▶ Source information:
◆ ◆ ◆ ◆ ◆ ◆ ◆
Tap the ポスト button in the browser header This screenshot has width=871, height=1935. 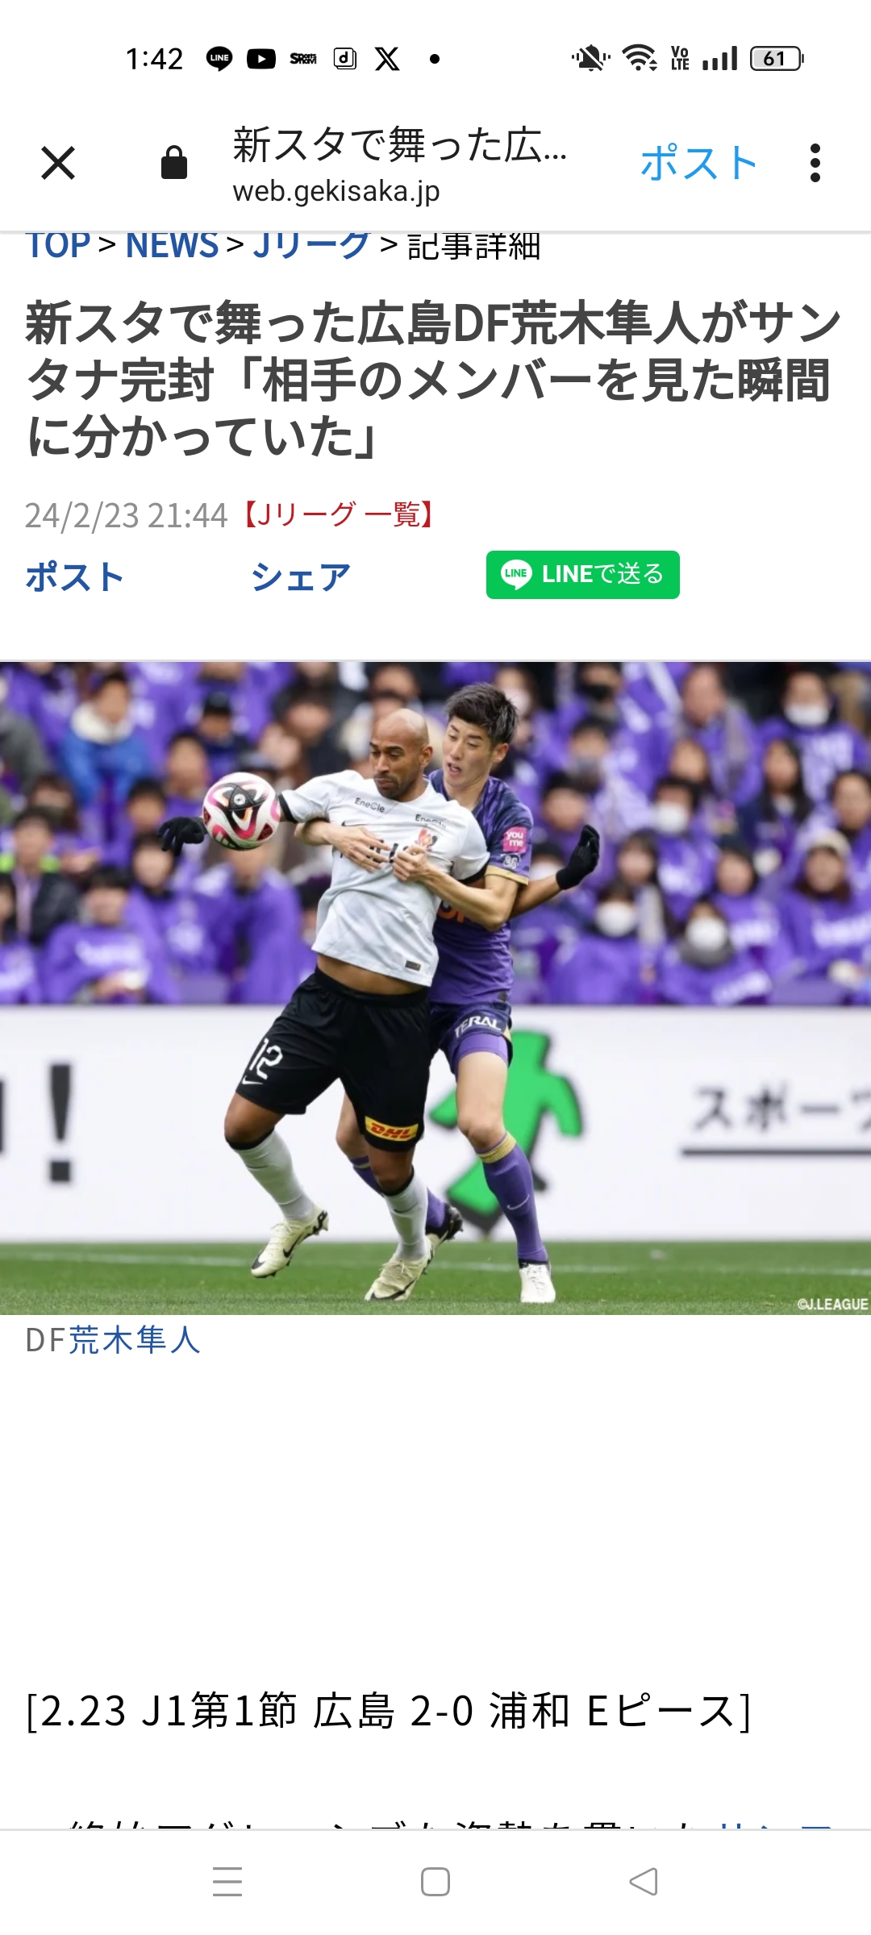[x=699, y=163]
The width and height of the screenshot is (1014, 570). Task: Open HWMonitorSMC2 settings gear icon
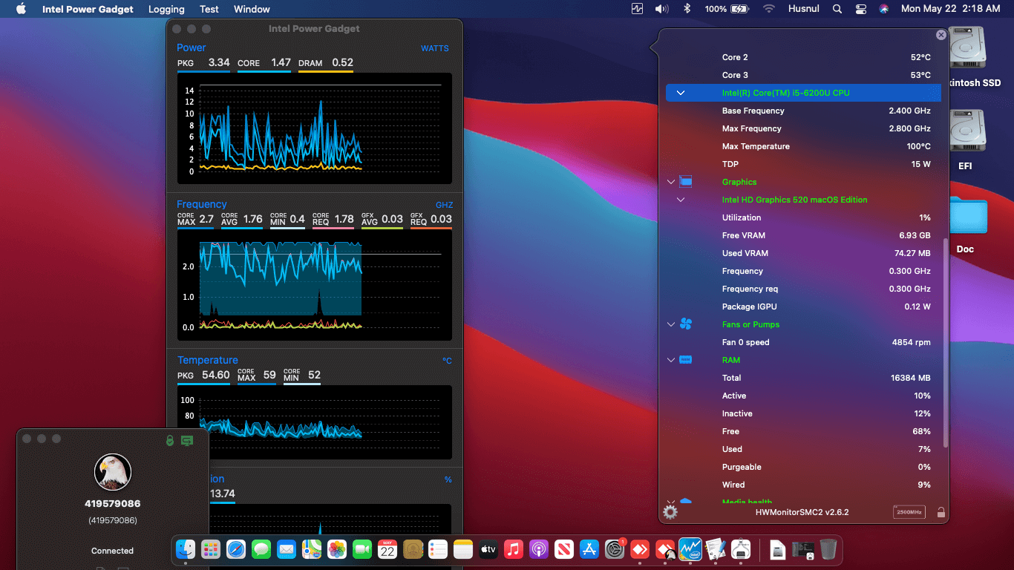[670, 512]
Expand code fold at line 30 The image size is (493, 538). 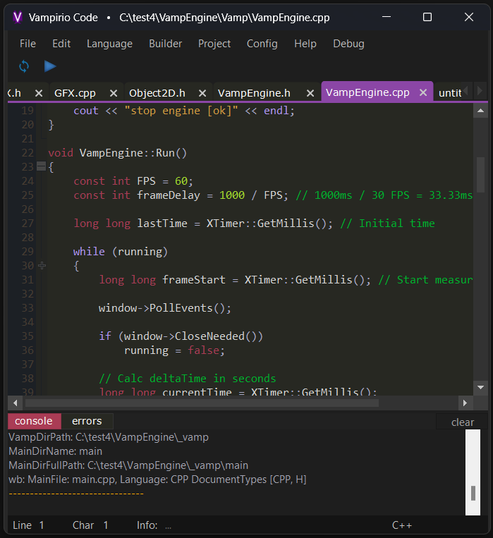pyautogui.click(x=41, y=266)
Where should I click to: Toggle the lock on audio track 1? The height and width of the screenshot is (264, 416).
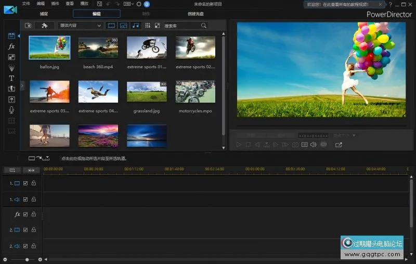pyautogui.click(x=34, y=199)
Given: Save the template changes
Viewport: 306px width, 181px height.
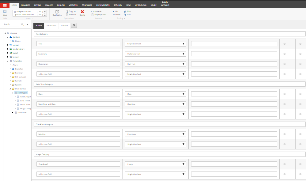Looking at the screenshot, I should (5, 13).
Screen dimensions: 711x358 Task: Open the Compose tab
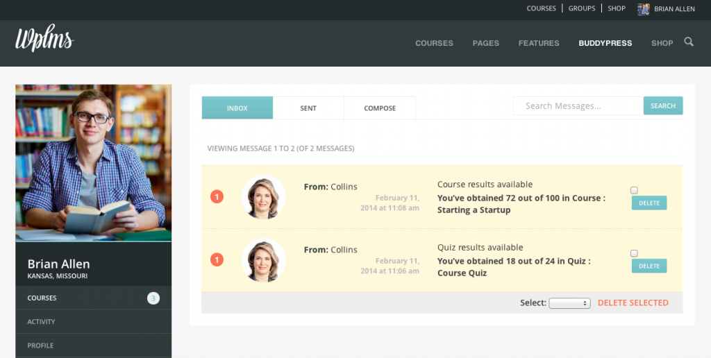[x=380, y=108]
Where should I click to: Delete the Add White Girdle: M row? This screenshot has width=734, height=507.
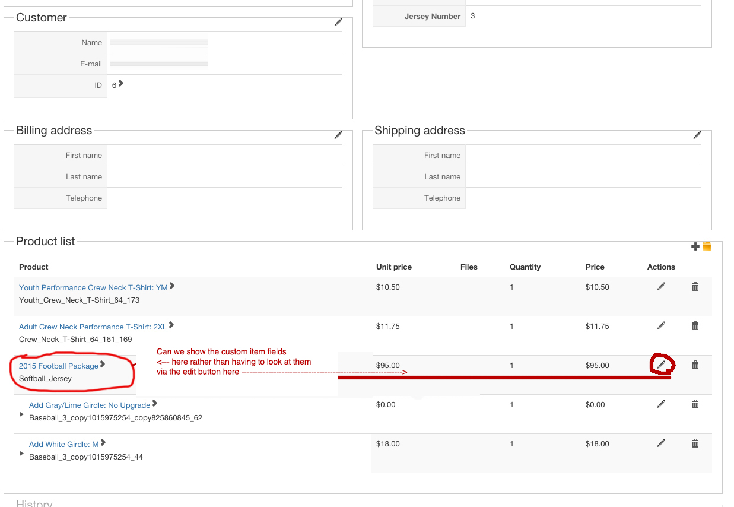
◆ ◆ ◆ ◆ ◆ ◆ ◆
▶ What is expected: Everything from the line with "Where should I click to: Toggle" through the end of the records is to be repeated exactly. The pictures are not.

▶ Exercise solution:
Where should I click to: Toggle the lock on audio track 1? The height and width of the screenshot is (264, 416).
pyautogui.click(x=34, y=199)
Given: Save the template changes
Viewport: 306px width, 181px height.
Looking at the screenshot, I should (5, 13).
Screen dimensions: 711x358 Task: Open the Compose tab
[x=380, y=108]
Where should I click to: Delete the Add White Girdle: M row? This screenshot has width=734, height=507.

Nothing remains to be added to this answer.